Preface: Novell’s Waltham headquarters may be located near the FSF’s, but their goals are polar opposites
AS WE HAVE shown before, the FSF’s latest campaign has been a smashing success [1, 2, 3] because it led to positive exposure. Ignoring the Microsoft crowd which tries to portray opposition to it as "terroristic", there is plenty of educational coverage out there. Here, for instance, is the Boston press covering the issues raised by the FSF:
Holmes Wilson, Campaigns Manager for the FSF, expounded on the chilling effect of proprietary software on education. “The fundamental role of schools is to encourage a level of curiosity and inquisitiveness and exploration in students that cultivates an engagement with the world, and with ideas. When you’re using computers in the classroom that are running proprietary software, there’s this barrier there that prevents students from understanding the machine they’re using. It is a real, in some ways, an affront, to the natural inquisitiveness of any student. If somebody gets into computers, but then they can’t dig into the computer that they’re actually using there in the classroom, that’s stifling a level of… That’s stifling a desire to learn, that really, schools should be encouraging.”
The Free Software Foundation has described the One Laptop per Child Project as one that will only help to “turn millions of children into Microsoft dependents.”
It said, due to this dramatic change of policy, many FOSS volunteers quit in disgust.
“But Negroponte, desiring the financial support of Bill Gates and Microsoft, ignored them and proceeded with his decision. As a result, it is expected that the main effect of the OLPC project – if it succeeds – will be to turn millions of children into Microsoft dependents.
“That is a negative effect, to the point where the world would be better off if the OLPC project had never existed. The project tragically became yet another example of Microsoft exerting its control to ends harmful to society’s freedom,” the FSF said.
With phrases like “Nutty”, or “doesn’t have much chance of succeeding”, even calling them extortionists, it’s clear why you wrote this and to which audience. But since this was written in a gently concealed adversarial fashion, I allow my reply to be much the same. Your blog entry is not about the activities of the FSF in Boston, but really is about your shallow opinions, spin, and little else.

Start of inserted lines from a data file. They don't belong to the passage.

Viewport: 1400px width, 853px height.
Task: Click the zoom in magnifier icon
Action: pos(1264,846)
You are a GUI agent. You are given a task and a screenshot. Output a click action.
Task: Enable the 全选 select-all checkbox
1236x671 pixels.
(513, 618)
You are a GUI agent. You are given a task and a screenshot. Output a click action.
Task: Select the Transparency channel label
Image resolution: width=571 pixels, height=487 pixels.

We previously explained how those who had been attacking the FSF were all the usual suspects who have always bashed the FSF and/or its cause anyway. In other words, they are dyed-in-the-wool characters who were unlikely to be persuaded by any such campaign and were therefore not the target audience in the first place. Money-driven publications tend to be hostile towards ethics and correction of unethical things; it is seen as adversarial. Many people fell into the trap set up by pro-Microsoft folks (Preston Gralla for example) who tried to use Apple as a weapon against the FSF’s argument. This issue has already been addressed and Bradley Kuhn from the SFLC writes: “FSF did some anti-Apple campaigns too. Personally I worry more about Apple because they have user loyalty; Microsoft doesn’t”

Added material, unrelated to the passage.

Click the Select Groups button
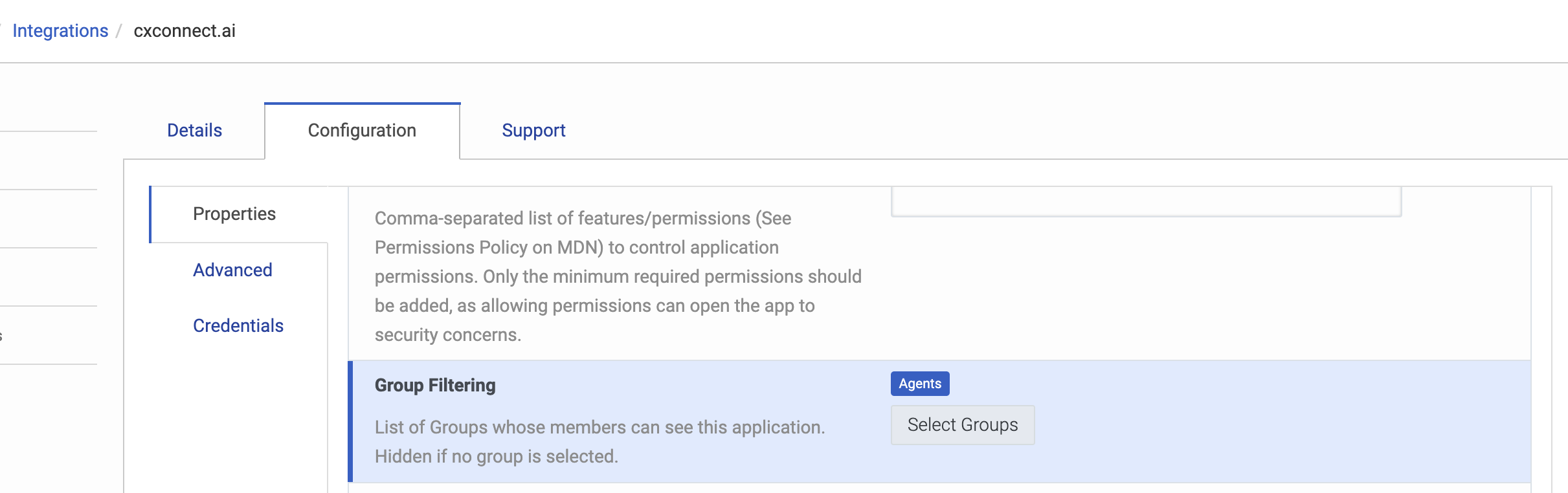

People who say that the FSF only targets Microsoft are simply not paying any attention. The FSF is focused on behaviour, not on companies.
More FSF bashing came from Neowin which, as we’ve shown before, is a Microsoft-oriented site staffed by Microsoft partners. The following new post addresses these criticisms and calls Neowin “The Bubble: Microsoft Social Land.”
Now the neowin news site does seem to be a bubble of Microsoft lovers. fanatics that seem to put all rational discourse to one side while they savage the “opponent”. Their main argument seems to be “Well if you can serve me with the exact this I want, then I’ll be your friend”
In conclusion, it is immensely important to know the messengers (their historical record) when assessing feedback to the FSF’s campaign. The Microsoft ecosystem most certainty was not the target audience of the FSF. █
“Today many people are switching to free software for purely practical reasons. That is good, as far as it goes, but that isn’t all we need to do! Attracting users to free software is not the whole job, just the first step.”